Meskipun kini fokus dunia tertuju pada perang melawan Iran, perang tersebut tetap memiliki dampak terhadap Gaza. Serangan balik Iran yang belum pernah dialami oleh masyarakat Israel sebelumnya menyebabkan kerusakan serius. Ketika dampak serangan ini digabungkan dengan dampak perang yang berkepanjangan di Gaza (seperti kelelahan tentara, hancurnya ekonomi, serta ketakutan masyarakat yang sangat cinta dunia) semua itu menjadikan Gaza medan yang sangat berat. Apalagi, tentara Israel terus mengalami korban luka dan tewas hampir setiap hari.

Perang jangka panjang dengan Iran akan semakin memberatkan Israel, terlebih jika Netanyahu terus memaksa bertahan demi mewujudkan ambisi semunya. Faktanya, satu-satunya hal yang membuat Israel masih bisa bertahan adalah dukungan penuh dari Amerika. Itulah sebabnya Netanyahu berusaha keras melibatkan Trump dalam perang dengan Iran, berharap perang itu cepat selesai, dan itu memang sudah terjadi.

Padahal, jika saja Iran melancarkan serangan lebih awal ketika Israel masih sibuk menggempur Gaza, bukan hanya sebagai respons tapi sebagai langkah serangan langsung, dampaknya bisa jauh lebih besar. Saat itu, Israel telah sangat terbuka dan lemah karena terjun penuh dalam perang di Gaza dan Tepi Barat. Bahkan para pemimpinnya dengan pongah menyatakan akan mengubah wajah Timur Tengah.

Sayangnya, peluang besar itu terlewat begitu saja. Sampai saat ini, perang dengan Iran hanya terjadi di udara, belum sampai pada pertempuran darat.

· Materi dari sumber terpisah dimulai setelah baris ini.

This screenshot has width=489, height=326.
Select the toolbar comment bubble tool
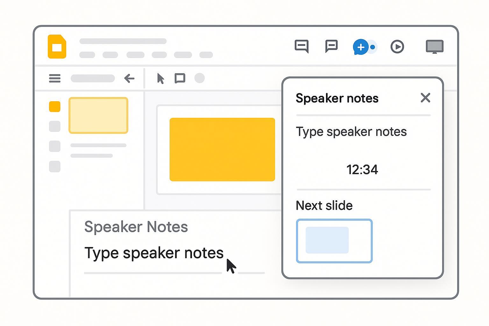click(x=180, y=78)
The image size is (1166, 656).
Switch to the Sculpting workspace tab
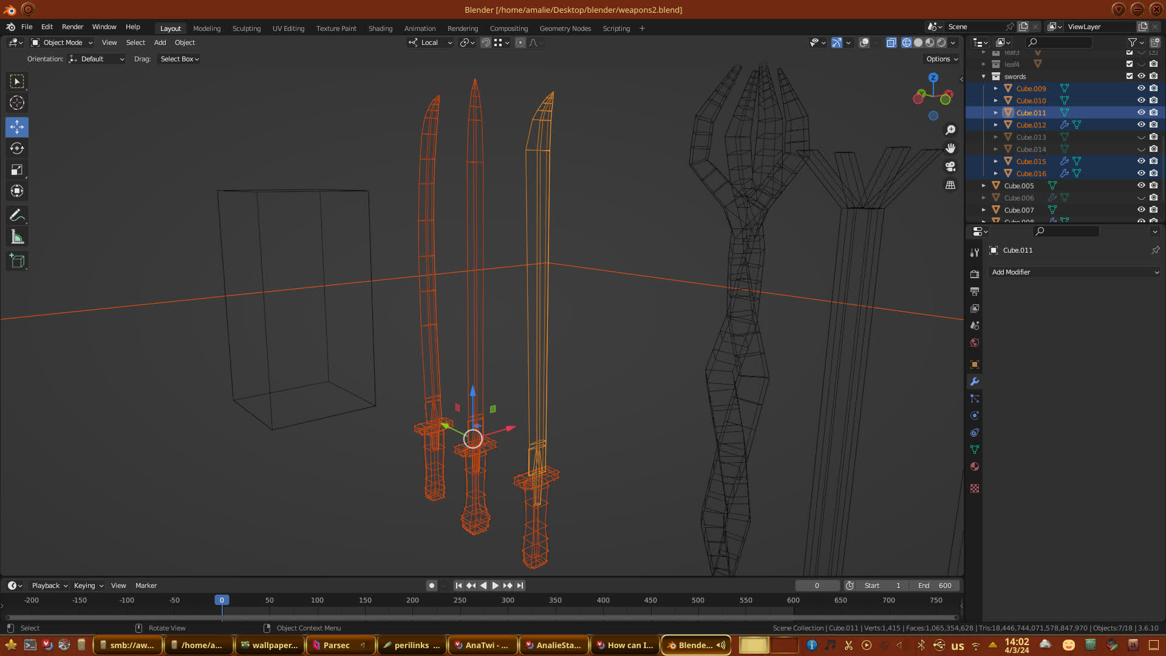point(246,29)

Andai para pemimpin negeri-negeri Muslim benar-benar berani dan bukan sekadar boneka atau pengecut, mereka seharusnya sudah memanfaatkan momentum ini untuk mengakhiri eksistensi Israel dan membebaskan umat dari kejahatannya.

Memang, secara teori hal itu mungkin saja terjadi. Tapi faktanya, tidak demikian. Sejak awal, tujuan Iran bukanlah membebaskan Palestina. Keterlibatannya lebih didorong oleh kepentingan politik dan strategi, bukan karena murni membela rakyat Palestina. Iran bahkan menjalankan proyeknya dengan cara yang justru menghancurkan negeri-negeri Muslim lain, seperti yang terjadi di Suriah.

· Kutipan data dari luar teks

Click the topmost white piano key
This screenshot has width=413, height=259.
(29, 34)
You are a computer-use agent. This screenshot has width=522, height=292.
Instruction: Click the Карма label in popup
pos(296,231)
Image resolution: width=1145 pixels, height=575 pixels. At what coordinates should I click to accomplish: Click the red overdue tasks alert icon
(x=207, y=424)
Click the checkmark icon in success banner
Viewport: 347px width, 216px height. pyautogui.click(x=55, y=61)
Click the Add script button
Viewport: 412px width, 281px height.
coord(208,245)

Selain itu, perjuangan membebaskan Palestina tidak bisa dilakukan dengan cara bersekutu dengan musuh umat (seperti Amerika) yang dulu didukung Iran dalam pendudukan Irak dan Afghanistan. Kini, Iran sendiri dalam kondisi lemah dan terisolasi. Pendekatan sektarian yang dibawa Iran justru memperlemah kesatuan umat Islam, sementara yang paling diuntungkan dari konflik ini tak lain adalah Amerika dan Israel.

Hal yang sama juga terjadi pada rezim-rezim lain di dunia Islam. Mereka secara terbuka menunjukkan kesetiaan mereka kepada Amerika dan Israel. Tujuan mereka bukan untuk membela umat, melainkan semata-mata untuk mempertahankan kekuasaan dan kursi jabatan mereka. Demi ambisi itu, mereka rela mengorbankan darah rakyatnya sendiri, kehormatan negaranya, bahkan masa depan bangsanya.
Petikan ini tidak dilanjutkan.